Meta announced it’s bringing some new parental tools to Quest headsets in the next few months which are aimed at giving parents more control over what their teens see and do in VR.
Meta’s VR headsets, which are only intended for kids 13 and over, lack a number of parental controls that you might find on traditional consoles such as PS5 or Xbox. Now the company says it’s bringing a number of new platform-level tools to its Quest platform soon so parents will know precisely what their kid are up to in VR.
Meta says that starting in April it will be expanding its headset pattern unlock system on Quest to go beyond the current one-and-done method it currently uses for headset unlocks. Soon parents will be able to put a pattern unlock on specific apps, something that will allow for tighter control on precisely what teens can access.
A month later, Meta will be introducing to teen accounts an automatic block on downloading or purchasing IARC rated age-inappropriate apps in the Quest Store. This is slated to come alongside a new suite of parental supervision tools, which Meta says will include the ability to allow apps through on a case-by-case basis. Teens will also be able to link a parent to their account so they can directly send and receive override requests for individual apps.
It seems Meta has thought of nearly everything too. In the near future, parents will also be able to block Link and Air Link to thwart teens from bypassing content locks by using Quest to play PC VR content through Steam or the Rift Store.
“Our initial suite of parental supervision tools, which include a Parent Dashboard accessible from the Oculus mobile app, will allow parents to link to their teen’s account,” Meta says in a blog post. “The process is initiated by the teen, and both the parent and teen have to agree to the experience. This is just a starting point, informed by careful collaboration with industry experts, and we’ll continue to grow and evolve our parental supervision tools over time.”

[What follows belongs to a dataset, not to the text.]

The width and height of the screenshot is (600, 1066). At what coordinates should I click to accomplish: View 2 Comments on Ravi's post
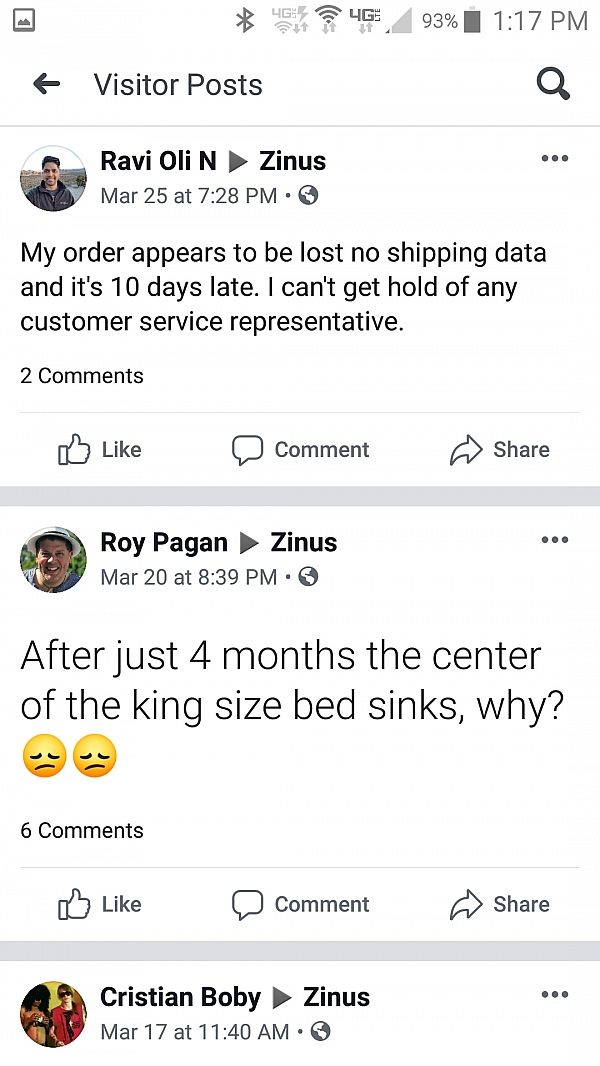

This comes on the back of some fairly unflattering news pieces to hit the mainstream lately, such as the BBC’s piece in late February claiming a Metaverse app allows kids into virtual strip clubs, which has no doubt spurred the company to make good on its commitment to providing a safe and welcoming metaverse for all of its users.
Here’s a list of upcoming tools to expect in the coming months:
- The parent will be able to approve their teen’s download or purchase of an app that is blocked by default based on its IARC-rating
- Teens 13+ can submit an “Ask to Buy” request, which triggers a notification to their parent
- The parent can then approve or deny the request from the Oculus mobile app
- The parent will be able to block specific apps that may be inappropriate for their teen which will prevent the teen from launching those apps. Apps that can be blocked include apps like web browsers and apps available on the Quest Store
- The parent will be able to view all of the apps that their teen owns
- The parent will be able to receive “Purchase Notifications,” alerting them when their teen makes a purchase in VR
- The parent will be able to view headset screen time from the Oculus mobile app, so they’ll know how much time their teen is spending in VR
- The parent will be able to view their teen’s list of Oculus Friends
- The parent will be able to block Link and Air Link, which will prevent their teen from accessing content from their PC on their Quest headset
- Teens with linked accounts will be able to see a read-only view of the Parent Dashboard from the Oculus mobile app.